- EXERCISE TASK -
Please pull out the text lines from each of the entries below, copying them verbatim and omitting the pictures from your answer.

- DATA SECTION -
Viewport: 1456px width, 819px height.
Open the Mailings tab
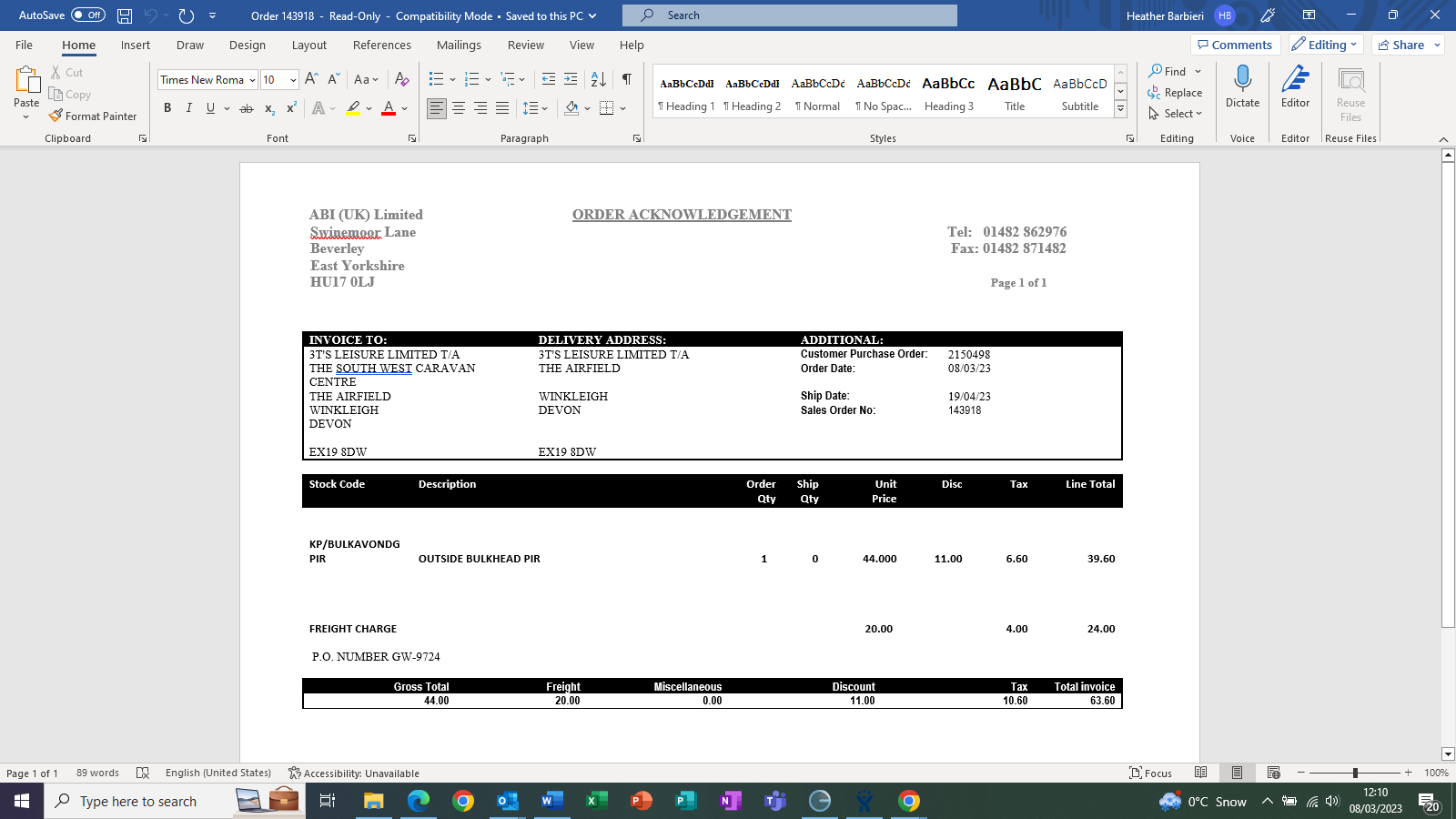(459, 45)
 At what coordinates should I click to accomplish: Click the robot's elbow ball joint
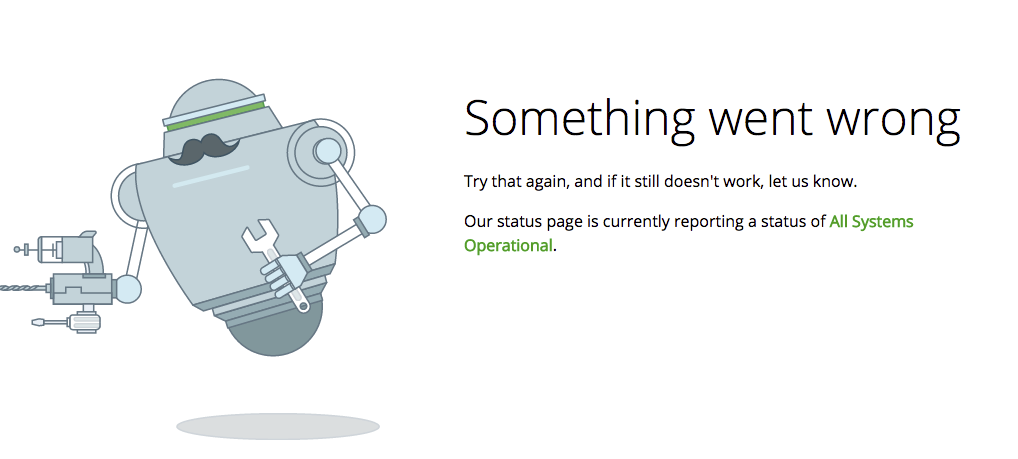372,219

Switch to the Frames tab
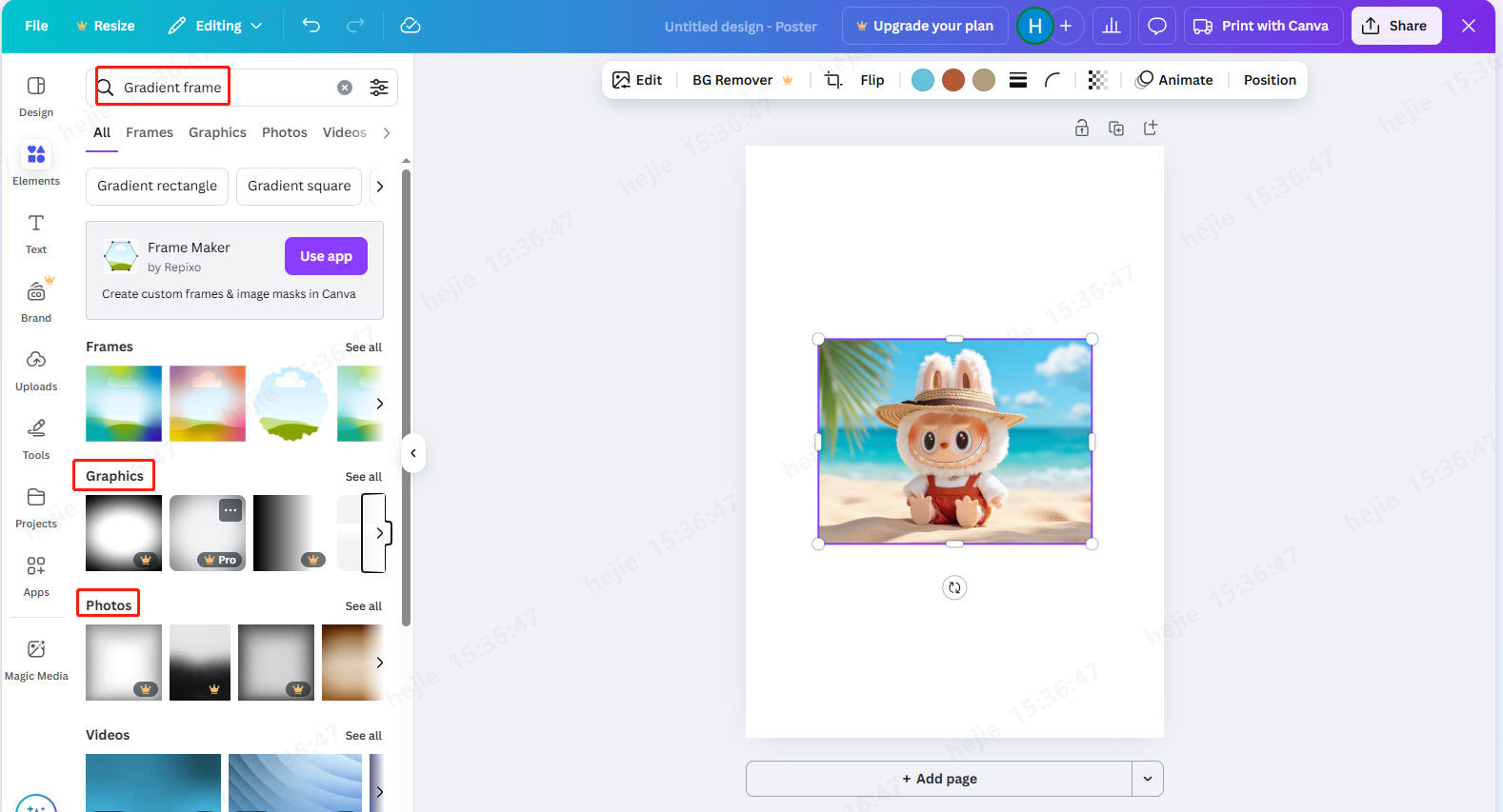pos(150,132)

- RESULT BELOW -
Viewport: 1456px width, 819px height.
Open the Mailings tab
(459, 45)
 At what coordinates should I click to accomplish: Click the robot's elbow ball joint
372,219

Switch to the Frames tab
pos(150,132)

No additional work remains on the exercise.